Since the Global Financial Crisis (GFC) there have been a number of periods when uncertain global macro trends, sometimes with geopolitical uncertainty thrown in, have caused risk premiums for certain types of stocks to spike, and last year was no exception.
From risk to multi-cap, lots of approaches were ignored or put out of favour – particularly late in the year – as the stock market moved to concentrate increasingly on defensive assets.
The global nature of the stockmarket exacerbates this trend, meaning if somewhere like the US catches a cold (as it did last year) then other parts of the world won’t be able to ignore it.
Last year this all culminated in a sharp sell-off in the fourth quarter, with the FTSE 100 down 10.2% but smaller indices down even further.
However, with so many factors struggling late last year as a result of the above, many are now close to – or at – the bottom of their respective cycles.
Below we examine four major investment styles which struggled last year but which could bounce back as the environment shifts.
In the context of an uncertain economic and geopolitical outlook the market decided to sell anything with any perception of risk attached to it and buy anything with low perceived risk, whatever the price.
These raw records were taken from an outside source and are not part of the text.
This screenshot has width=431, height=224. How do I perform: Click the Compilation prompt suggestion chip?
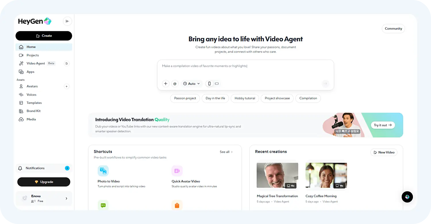coord(308,98)
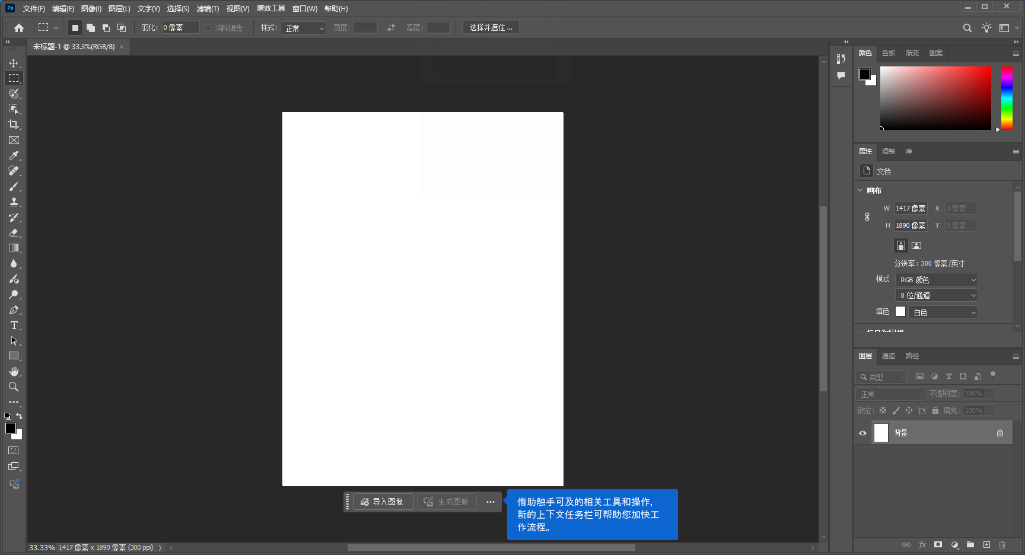Select the Crop tool
Viewport: 1025px width, 555px height.
tap(14, 125)
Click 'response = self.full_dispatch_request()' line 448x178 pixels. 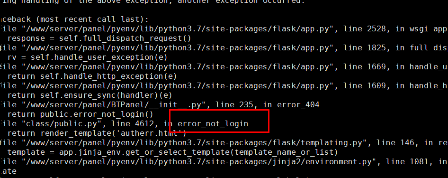click(x=99, y=38)
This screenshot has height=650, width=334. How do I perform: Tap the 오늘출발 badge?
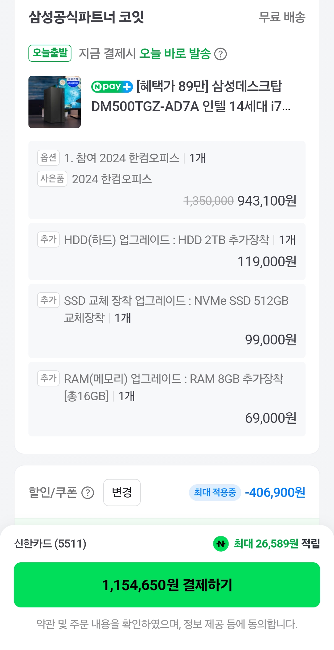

This high pricing of low risk, and low pricing of higher (perceived) risk is now back to historic highs. We believe there is a bubble in low risk equities and an ‘anti-bubble’ elsewhere.
UK value’s difficult cycle continued into 2018 with value stocks touching a low point of its long-term cycle. However, there is immense opportunity from this point with style spreads having blown out again, and an ever increasing hunting ground of stocks on bargain basement multiples of less than 10x earnings. In the UK, a very large number of stocks now trade on earnings multiples of less than ten times, the highest number since the GFC; there is a significant opportunity to own a large number of compellingly valued stocks.
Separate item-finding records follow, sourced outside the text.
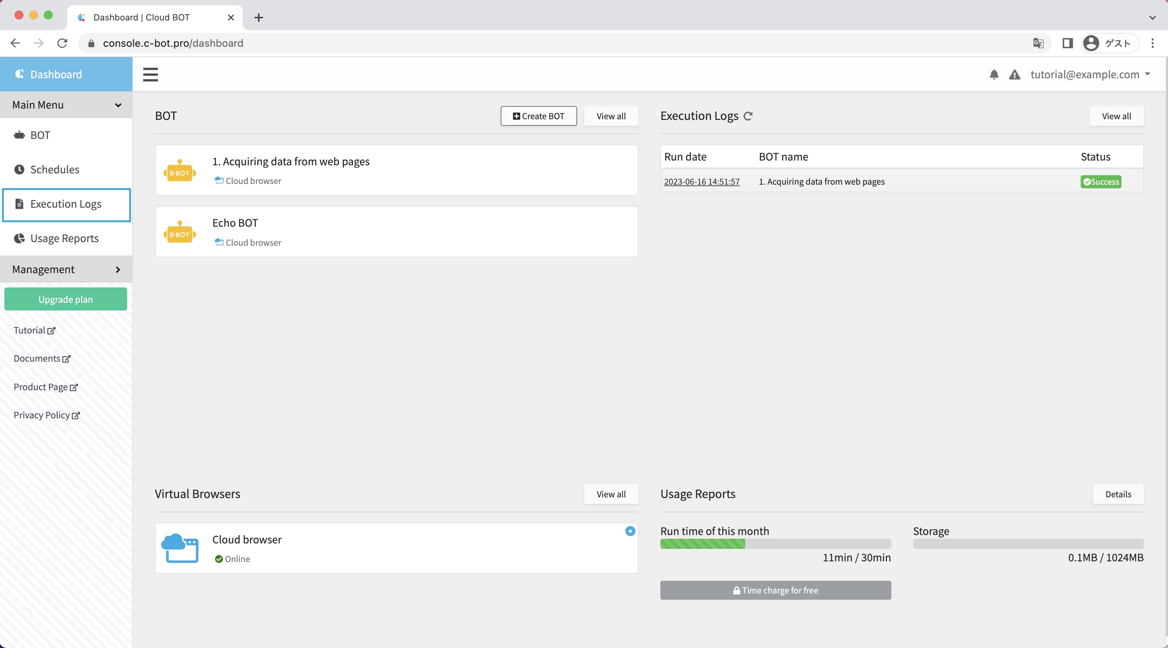Click the warning triangle icon
Image resolution: width=1168 pixels, height=648 pixels.
(1014, 74)
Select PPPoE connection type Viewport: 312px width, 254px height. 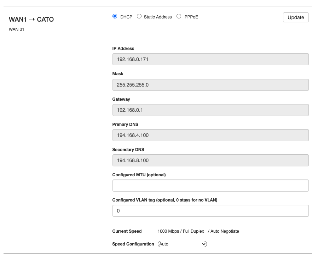tap(179, 16)
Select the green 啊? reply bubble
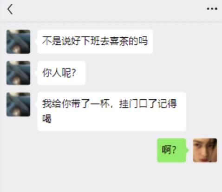 (171, 150)
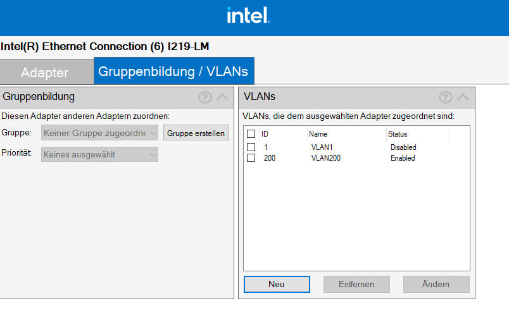Open the Priorität dropdown

click(x=99, y=154)
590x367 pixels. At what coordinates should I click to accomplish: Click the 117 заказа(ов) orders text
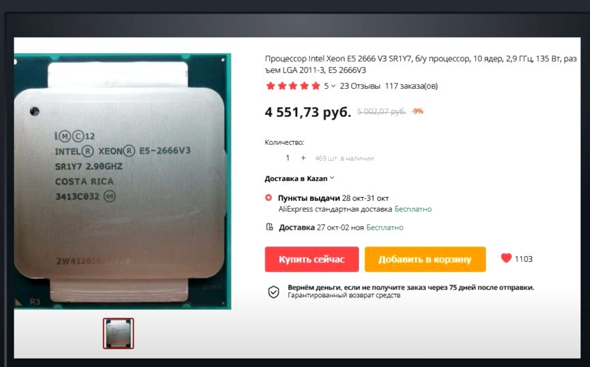(411, 86)
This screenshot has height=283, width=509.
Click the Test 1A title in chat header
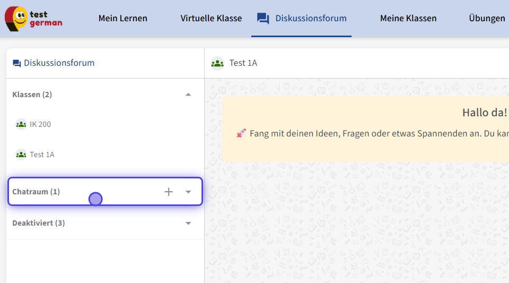[x=243, y=63]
It is fair to say that small and mid-cap stocks have had a good run over the last few years, in particular those with strong growth characteristics. But last year saw a significant pullback, with de-ratings as a result of share price falls at a time of continued earnings growth. UK small and mid-caps underperformed the FTSE 100 by almost 5%. This has left those stocks no more highly rated than their larger peers, with a correspondingly huge opportunity to find anomalies among such names.
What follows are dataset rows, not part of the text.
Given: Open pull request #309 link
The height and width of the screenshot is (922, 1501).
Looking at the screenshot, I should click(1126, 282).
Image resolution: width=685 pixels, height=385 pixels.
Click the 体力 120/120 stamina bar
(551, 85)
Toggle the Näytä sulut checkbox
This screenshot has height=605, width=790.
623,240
Recovery stocks struggled last year, with some of our favourite recovery stocks, in sectors such as oil services, financials and the digital economy, halving. This often happened without any negative stock specific news; stocks were undermined by being seen as too uncertain, and therefore risky. There is now a real opportunity to buy recovery stocks at very low valuations, and many of our favoured recovery stocks are trading at valuations that are bottom quartile versus their history.
The oil services sector, for example, has huge profit recovery potential due to the fact that the depressed oil price over the last five years has materially curtailed investment in finding new oil reserves and increasing the productivity of existing fields. While a new cycle of investment will occur over the next few years, because of the uncertainty over the exact timing of this recovery, valuations are very depressed in absolute terms and relative to history.